Por que falo sobre isso como se fosse fato a culpa do ex- (esperança de) craque do nosso futebol? Porque não há mostras de Robinho de uma prova contundente sequer de sua inocência. Pelo contrário, foram interceptadas conversas de Robinho com outros participantes do suposto estupro, nas quais ele desdenha da vítima, dizendo que ela estava bêbada e que nem se lembrava do que tinha acontecido.
Recapitulando, o caso aconteceu em 22 de janeiro de 2013, a vítima era uma mulher albanesa que estava numa boate da cidade de Milão comemorando seu aniversário de 23 anos (sua identidade foi ocultada para preservá-la da exposição do caso). Robinho era jogador do Milan, estava com a esposa e 5 amigos no local. A esposa de Robinho teria ido embora para casa mais cedo, deixando o jogador esticar a noite um pouco mais com seus coligados. Nesse meio tempo, o jogador alega que teve contato amoroso com a garota, mas que não fez sexo com ela. Em uma das conversas interceptadas pela justiça italiana, um dos amigos fala com Robinho que o teria visto colocar seu pênis na boca da mulher, ao qual o próprio Robinho retrucou que tentou faze sexo com ela mas não conseguiu, e que o sexo oral não configuraria uma transa de fato.
Ao que parece, a garota acusa Robinho e amigos de terem estimulado e se aproveitado da embriaguez dela para humilhá-la e "satisfazer seus instintos sexuais" - como proferiu a sentença da juíza na segunda instância do processo na Itália.

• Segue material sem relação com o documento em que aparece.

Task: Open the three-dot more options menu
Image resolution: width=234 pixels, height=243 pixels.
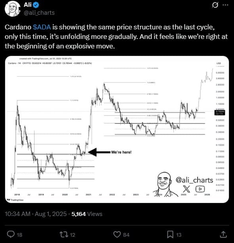Action: [225, 5]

Em entrevista ao site UOL antes da última e definitiva sentença, divulgada há dois dias atrás, Robinho afirma que tudo foi feito com o consentimento da garota e que ela inclusive teria aceitado sair com os amigos de Robinho para outra boate após o jogador ir embora de volta para casa.
Locais públicos, aonde circularam diversas testemunhas fixas, fáceis de localizar, poderiam comprovar essa versão dos fatos. Ao invés disso, a defesa de Robinho, pelo que se lê na reportagem do UOL, parece ter se concentrado em desqualificar a vítima, usando postagens de suas redes sociais para mostrar que ela se trata de uma alcoólatra cujo depoimento não mereceria credibilidade.

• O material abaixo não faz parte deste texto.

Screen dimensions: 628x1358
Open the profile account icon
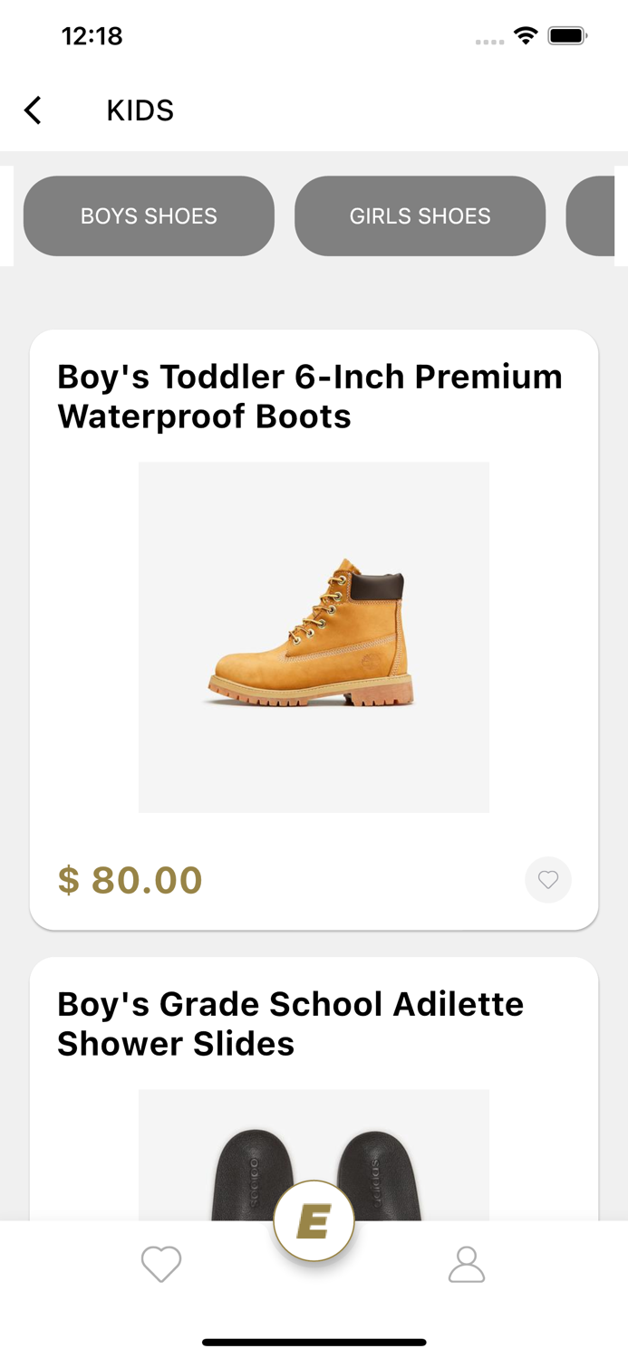[467, 1264]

Corrobora a versão da vítima uma das conversas de Robinho com seus amigos debochando da situação e confirmando que a garota estava tão bêbada e que, por isso, ela nem devia se lembrar de tudo o que aconteceu. Na mesma entrevista ao UOL que estou me referindo aqui, Robinho afirma, contraditoriamente às suas conversas interceptadas, que a garota estava lúcida e que consentiu tudo o que por ventura tenha sido feito com ela por ele e seus amigos.

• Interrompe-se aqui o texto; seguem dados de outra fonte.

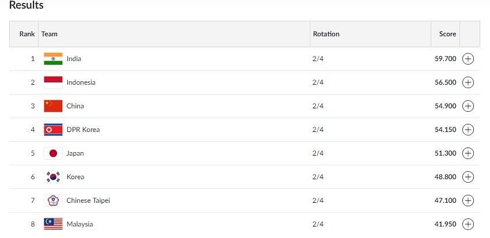Open Japan row plus icon

(x=468, y=153)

Nessa mesma entrevista, não senti particularmente firmeza do próprio Robinho quando perguntado pelo repórter sobre essas conversas interceptadas pela justiça italiana. A defesa do (já praticamente ex-) atleta tentou invalidar esses diálogos como provas, alegando que os trechos usados estavam mal traduzidos ou usados fora de contexto. Quando o repórter do UOL pede que Robinho esclareça aonde há má tradução ou deturpação de contexto, o jogador titubeia, seu staff interrompe a entrevista e ele se recusa a mostrar a incongruência das traduções dos seus próprios diálogos, alegando que os eventos aconteceram há alguns anos e que ele não iria saber falar especificamente.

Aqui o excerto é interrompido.